Pouco mais havia a fazer ali. Ninguém gostava daquele velho, ao que se sabia um homem precavido e cauteloso, alguém o teria roubado e morto, poucos se importariam com o seu desaparecimento…

Saí acompanhado do Sousa. Os únicos dois carros estacionados à entrada constituíam massas negras disformes. Entrámos, cada um no seu, e afastámo-nos daquele palacete, que iria em breve mudar de proprietário, em direcção à cidade, distante uma boa meia dúzia de quilómetros.

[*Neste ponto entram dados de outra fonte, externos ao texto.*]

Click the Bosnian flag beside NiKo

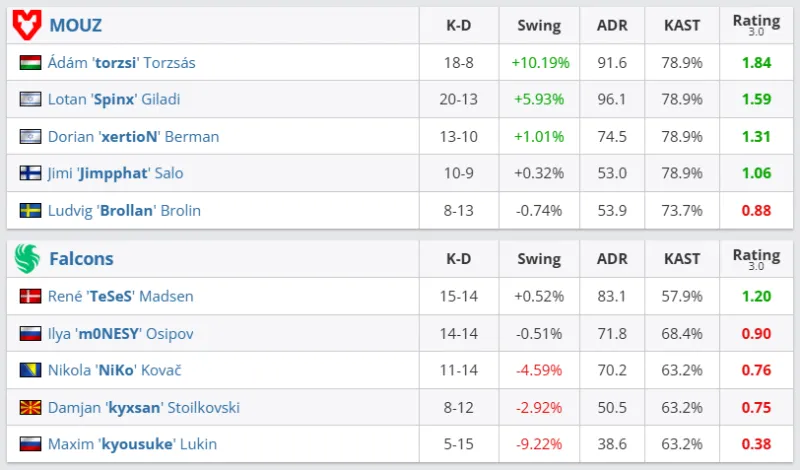30,370
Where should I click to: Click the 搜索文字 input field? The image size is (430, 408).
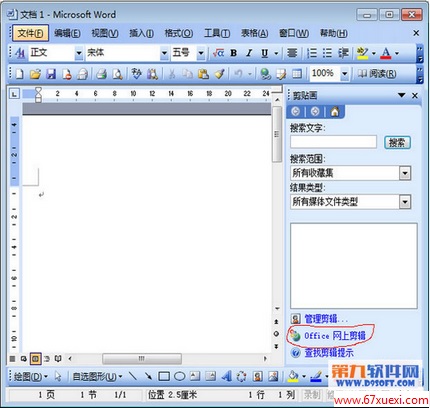tap(333, 142)
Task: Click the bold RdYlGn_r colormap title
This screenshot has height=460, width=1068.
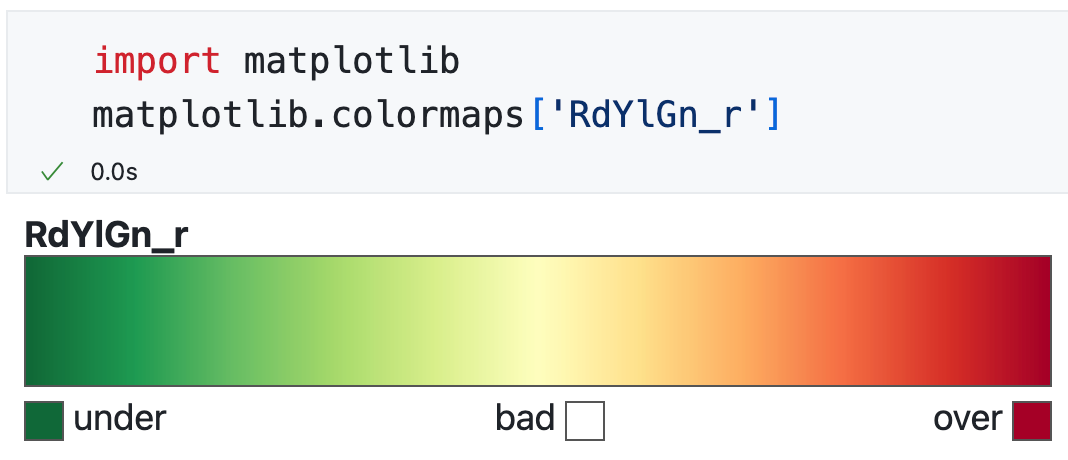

De manhã fui ao banco. Falei com o sr. Santos, o gerente, velho amigo e confidente da vítima, que confirmou o levantamento avultado. Soube, também, da existência de um testamento recente, em que todo o seu dinheiro seria distribuído por algumas instituições de caridade. O paradeiro do documento era desconhecido, mas, quando o seu advogado, o dr. Coelho, chegasse do estrangeiro, talvez a questão ficasse resolvida. Pareceu-me que não contara tudo o que sabia…

Saí do banco. Puxei de um cigarro. Ao olhar para o maço e o isqueiro, lembrei-me do papel que recolhera da carteira de Martins Rocha. Seria que…?

 

– Faça um relatório, o mais detalhado possível, sobre este caso, passando por nomear os principais suspeitos e pela decifração da mensagem.